Selain itu, terlalu sering memendam pikiran juga menjadi penyebab mental cepat lelah. Banyak anak muda memilih diam karena takut dianggap lebay, takut tidak dimengerti, atau merasa harus selalu terlihat kuat. Akhirnya semua dipikir sendiri sampai kepala terasa penuh setiap malam.


Belum lagi tekanan untuk selalu produktif. Sekarang, istirahat saja kadang membuat seseorang merasa bersalah. Sedikit rebahan dianggap malas. Tidak punya pencapaian membuat diri merasa gagal. Padahal manusia bukan mesin yang harus terus berjalan tanpa lelah.

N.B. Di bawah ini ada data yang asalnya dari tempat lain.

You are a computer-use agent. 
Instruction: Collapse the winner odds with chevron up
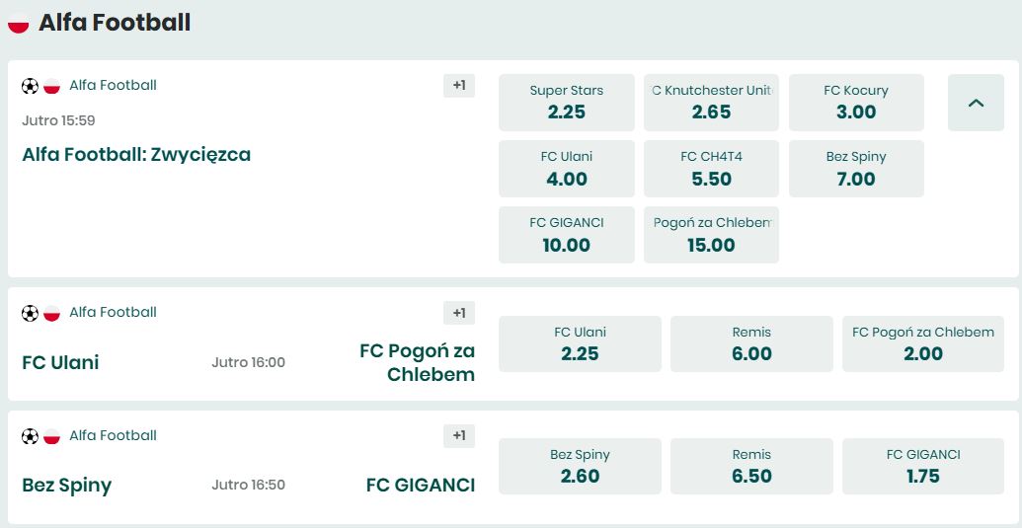click(976, 103)
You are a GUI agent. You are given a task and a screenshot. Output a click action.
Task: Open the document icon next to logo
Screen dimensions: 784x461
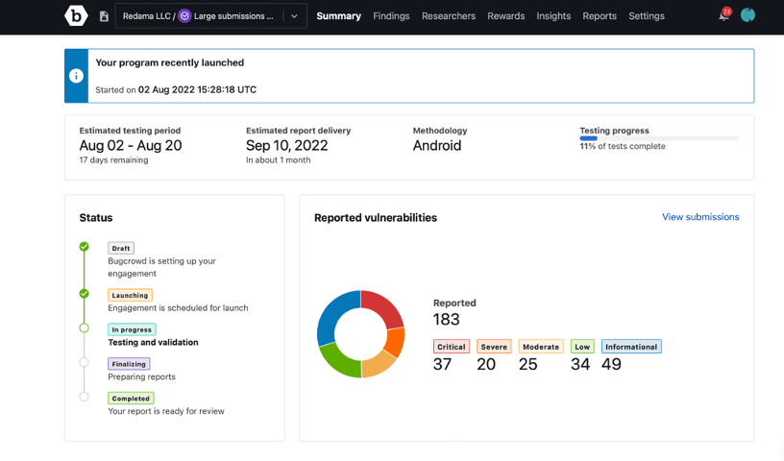tap(104, 16)
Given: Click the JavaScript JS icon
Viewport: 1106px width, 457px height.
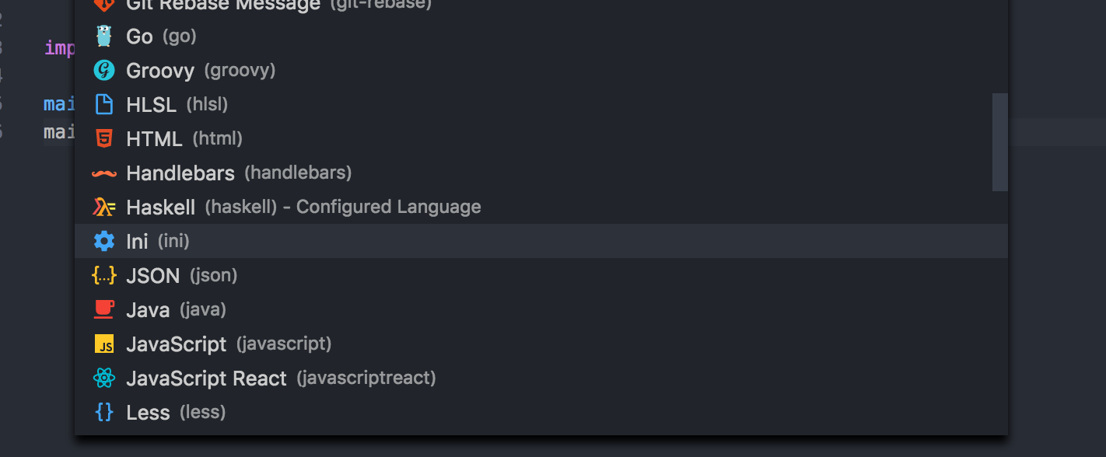Looking at the screenshot, I should pyautogui.click(x=103, y=344).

Kebiasaan scroll media sosial berjam-jam juga tanpa sadar ikut menguras mental. Informasi datang terlalu cepat. Pikiran dipenuhi banyak hal sekaligus. Fokus menjadi pendek, hati mudah gelisah, dan hidup terasa semakin berisik. Ironisnya, semakin lama mencari hiburan di layar, semakin sulit pikiran merasa tenang.


Ada juga rasa takut terhadap masa depan yang diam-diam tumbuh di banyak kepala anak muda. Takut gagal. Takut tidak sukses. Takut mengecewakan orang tua. Takut hidup tidak sesuai harapan. Semua ketakutan itu sering hadir bersamaan hingga membuat hati terasa berat bahkan sebelum hari dimulai.


Yang paling berbahaya, banyak orang mulai terbiasa memendam kelelahan mentalnya sendiri. Mereka tetap berkata “aku gapapa” meski sebenarnya sedang tidak baik-baik saja.


Padahal menjaga mental bukan berarti lemah. Kadang seseorang hanya butuh berhenti sejenak, mengurangi kebisingan, dan memberi ruang bagi dirinya sendiri untuk bernapas lebih tenang.


Karena tidak semua luka terlihat dari luar. Ada yang tersenyum setiap hari, tapi diam-diam sedang berjuang sendirian di dalam pikirannya.